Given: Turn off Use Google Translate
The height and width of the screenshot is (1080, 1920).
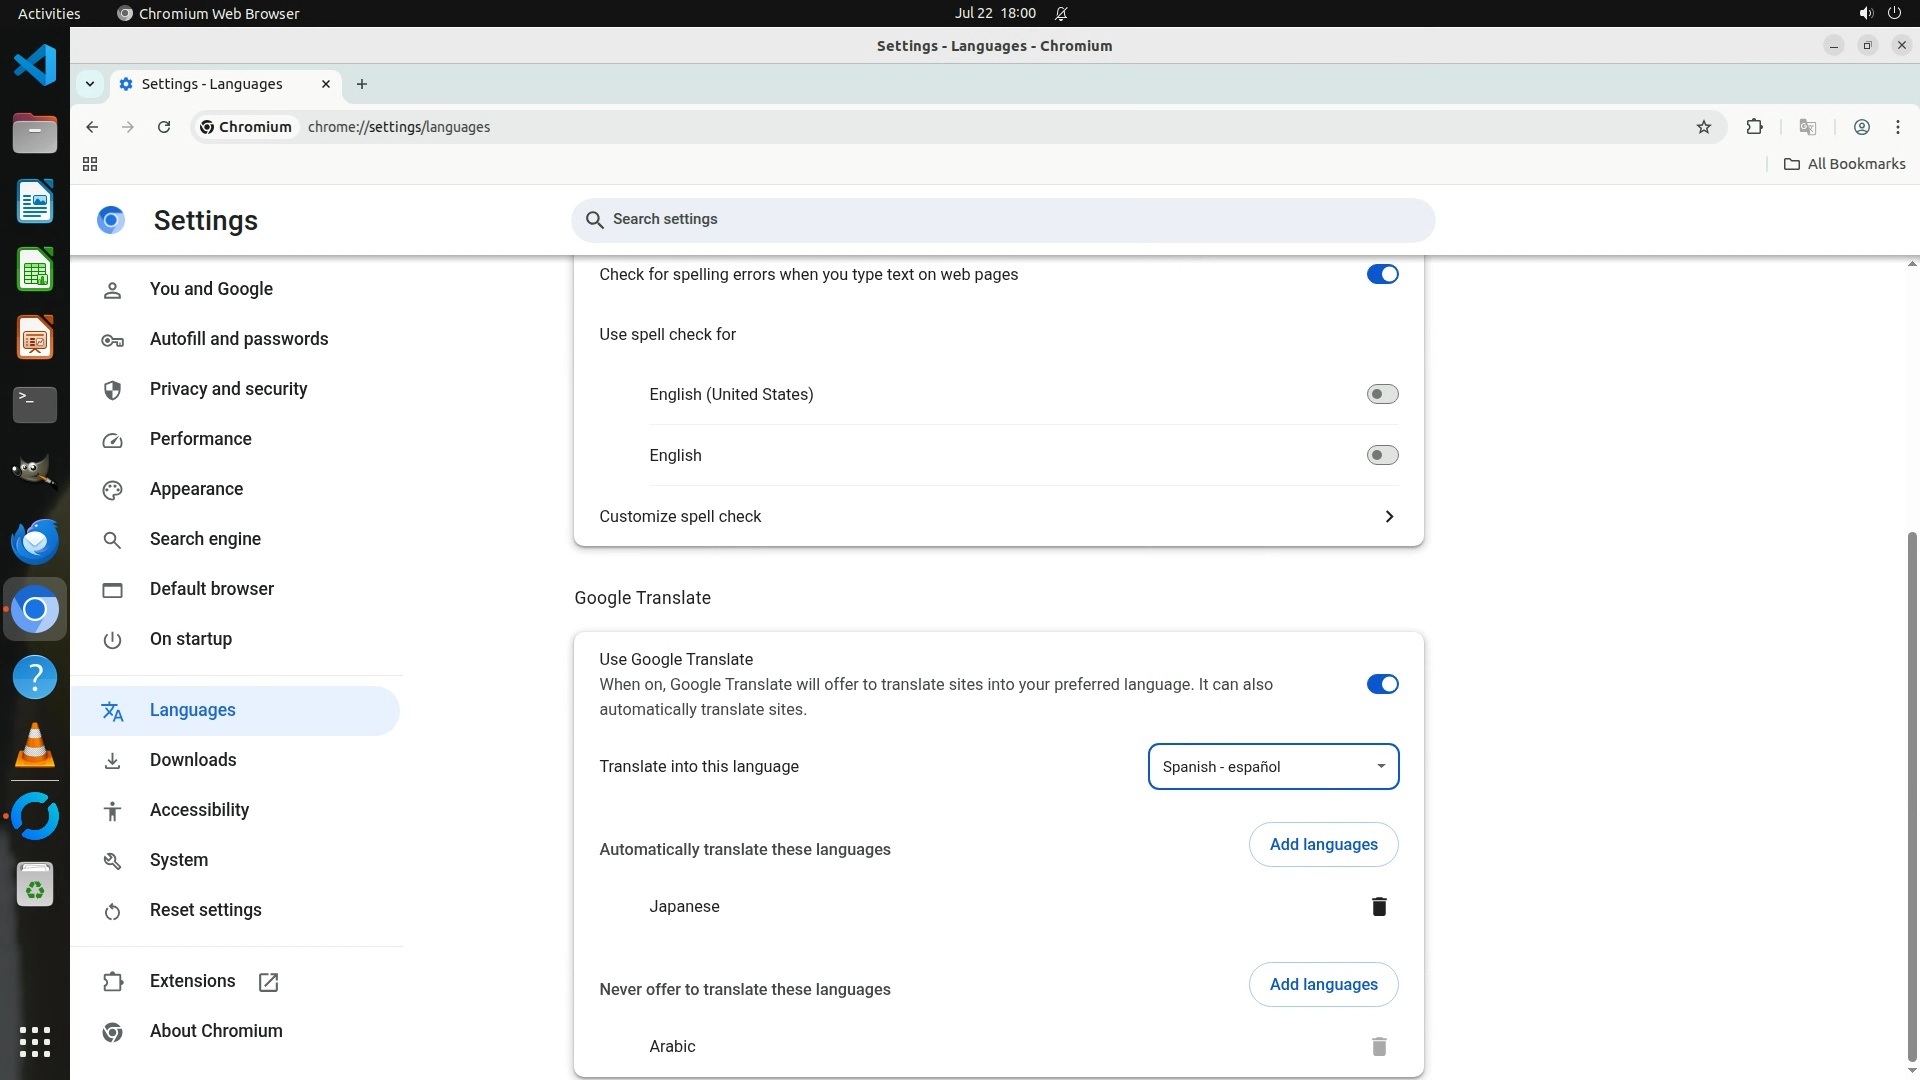Looking at the screenshot, I should (x=1382, y=684).
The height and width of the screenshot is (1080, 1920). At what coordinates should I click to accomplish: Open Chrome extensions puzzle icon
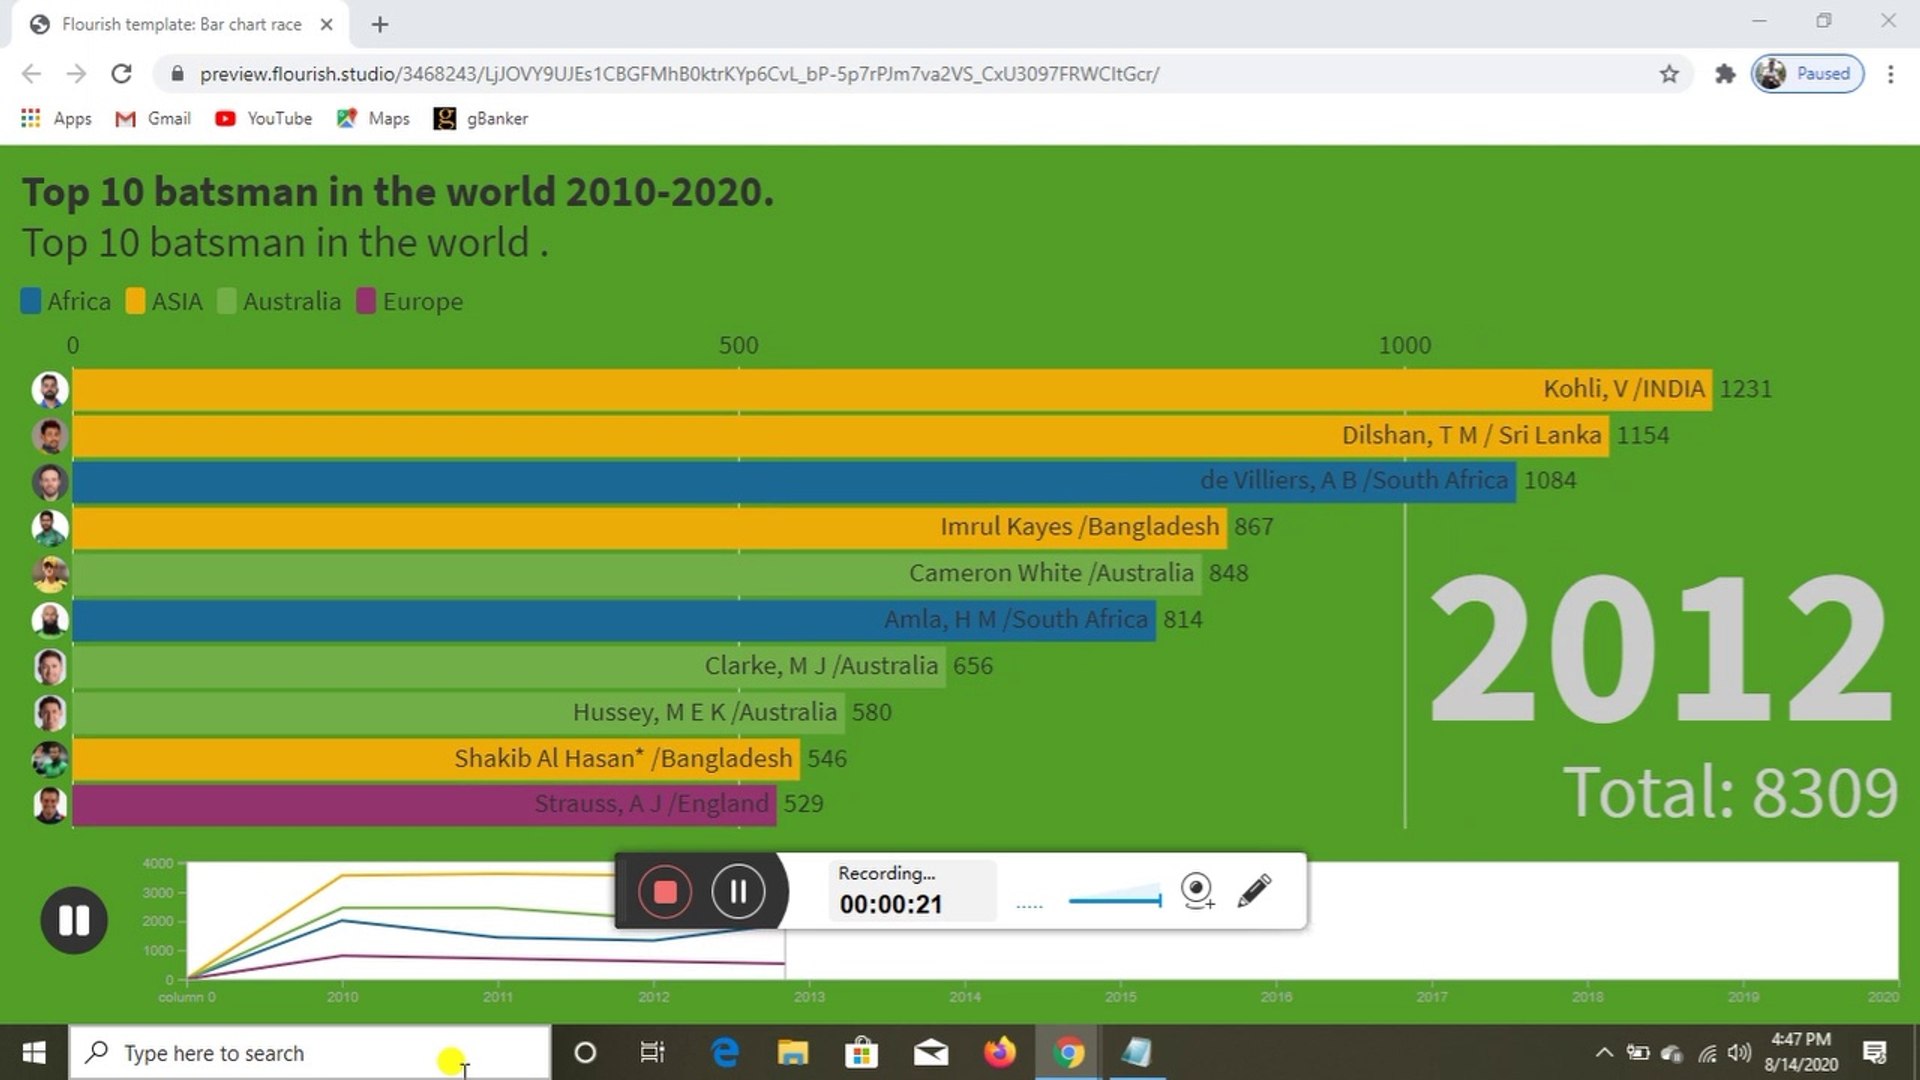[x=1724, y=74]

- - - - - - -

_Your goal_. Take the lines from the one holding "The height and width of the screenshot is (1080, 1920). At" through the final line of the records above and output them exactly, both ends included, excluding pictures.

_Your response_.
The height and width of the screenshot is (1080, 1920). At what coordinates should I click to accomplish: Open Chrome extensions puzzle icon
[x=1724, y=74]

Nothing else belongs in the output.